Die ersten Fotos von toten Soldaten aus dem Afghanistan-Krieg, die in westlichen Medien veröffentlicht wurden, waren nicht amerikanische Soldaten, sondern besiegte Talibankämpfer. Ihre Gegner: Kämpfer der Nordallianz. Diese Aufnahmen bedienten sich nicht zufällig einer ausgesprochen archaischen Symbolik. Die siegreichen Soldaten der Nordallianz setzen ihren Fuß auf den Kopf des getöteten Taliban-Kämpfers (Abb. 1 und 2). Es handelt sich hier um anonyme Agenturbilder. Der Name des Fotografen bleibt im Hintergrund. Vielleicht treten, wenn diese Bilder Eingang gefunden haben in die visuelle Chronik des jüngsten Krieges, die Fotografen als "Künstler" aus dem Schatten ihrer Auftraggeber.
Diese Fotografien lassen den Eindruck eines Zweikampfes entstehen, eines Bürgerkrieges Mann gegen Mann, in dem Begriffe wie "Ehre" und "Rache" auf dem Spiel stehen. Diese Bilder schieben sich vor den tatsächlich stattfindenden High-Tech-Krieg, der vor allem aus der Luft geführt wird, und für den es nur wenige Bilder gibt. Es ist fast so, als ob der fundamentalistische Bildersturm der Taliban sich mit dem militärischen Bilderverbot des Westens verbündet hätte. Wir sehen zwar Bilder des Krieges, aber wir erkennen darauf nicht viel.

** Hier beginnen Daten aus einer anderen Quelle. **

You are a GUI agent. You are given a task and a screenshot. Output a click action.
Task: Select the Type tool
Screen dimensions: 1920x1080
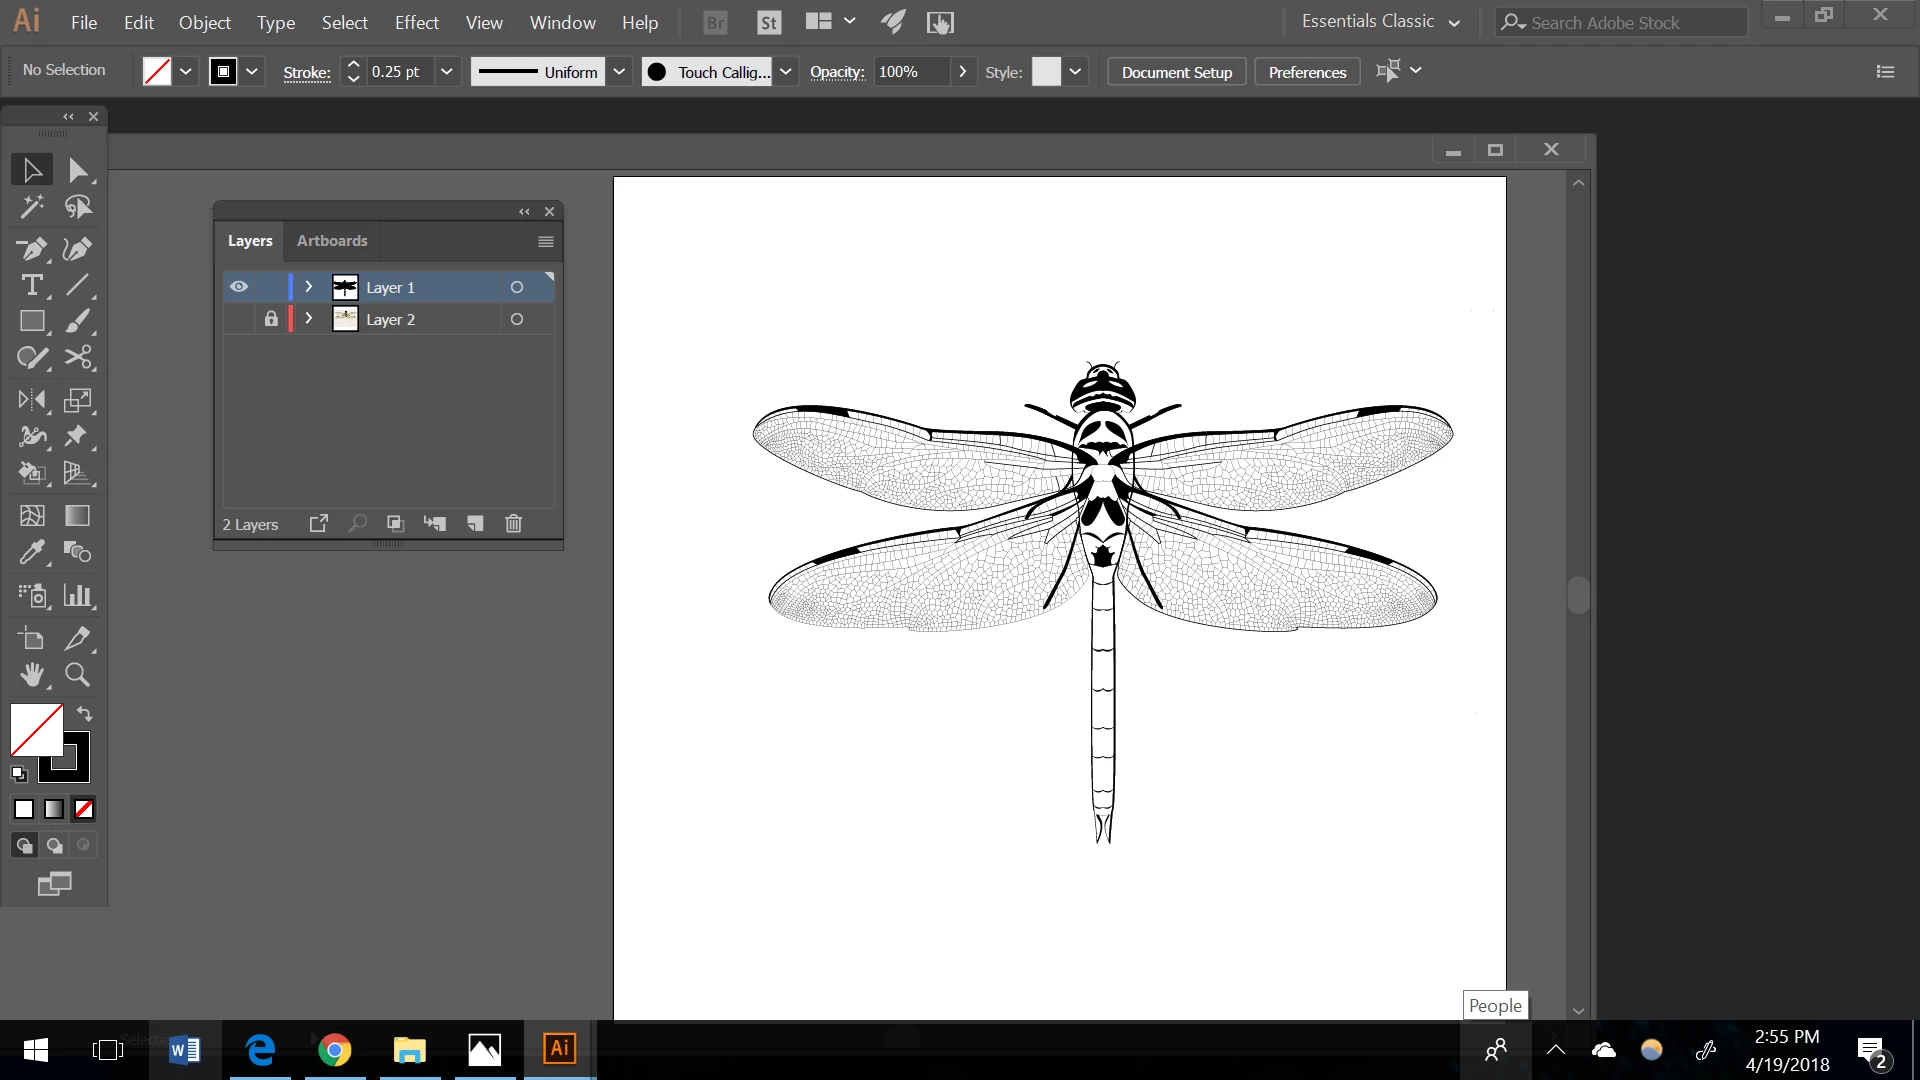31,285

Dieses Heft versammelt Beiträge von Autoren, die das Verhältnis von Krieg und Fotografie zwar an historischen Ereignissen festmachen, darüber hinaus aber an der Geschichtlichkeit der Bilder selbst interessiert sind. Um die Bilder des Krieges lesen zu können, ist nicht nur eine sorgfältige Quellenkritik notwendig, sondern es ist auch die politische und mediale Überlieferungsgeschichte von Belang. Gerade weil Fotografien vom Krieg umstrittene Dokumente sind, ist nicht nur die Frage ihrer Entstehung, sondern auch jene nach der Geschichte ihrer Aufbewahrung und Tradierung und besonders nach der Politik ihrer Veröffentlichung von zentraler Bedeutung. Die Autoren fragen unter anderem nach der kollektiven und individuellen Überlieferung von Fotografien. Wer hat die Bilder wo und wann in Händen gehalten" Welche Fotos wurden verräumt, verborgen, welche veröffentlicht und ausgestellt, welche eigneten sich dafür, in die Erzählungen des Krieges eingebaut zu werden und welche gerieten in Vergessenheit"
Fotografien des Krieges sind, wie auch andere Objekte der Geschichte, Relikte aus einer vergangenen Zeit. Von Zeit zu Zeit aber werden sie hervorgeholt. Und es zeigt sich, dass sie nicht nur aufgezeichnet haben, was war, sondern dass sie, im Dienst unterschiedlicher Interessen, eingreifen in die Politik der Erinnerung. Am vorläufigen Ende einer solchen Reihe von Einsätzen kann die Stellwand einer Ausstellung stehen, die sich mit den "Verbrechen der Wehrmacht" auseinander setzt. Oder es kann sich der Schuhkarton eines ehemaligen Soldaten öffnen, der seine Fotografien aus der Zeit des Zweiten Weltkrieges darin aufbewahrt hat. Stellwand und Schuhkarton lassen Jahre und Jahrzehnte nach dem Krieg Fotografien in neuer Bedeutung zum Vorschein kommen. Es sind andere Bilder als jene, die von ihren Besitzern bis zum Kriegsende sorgsam verwahrt wurden.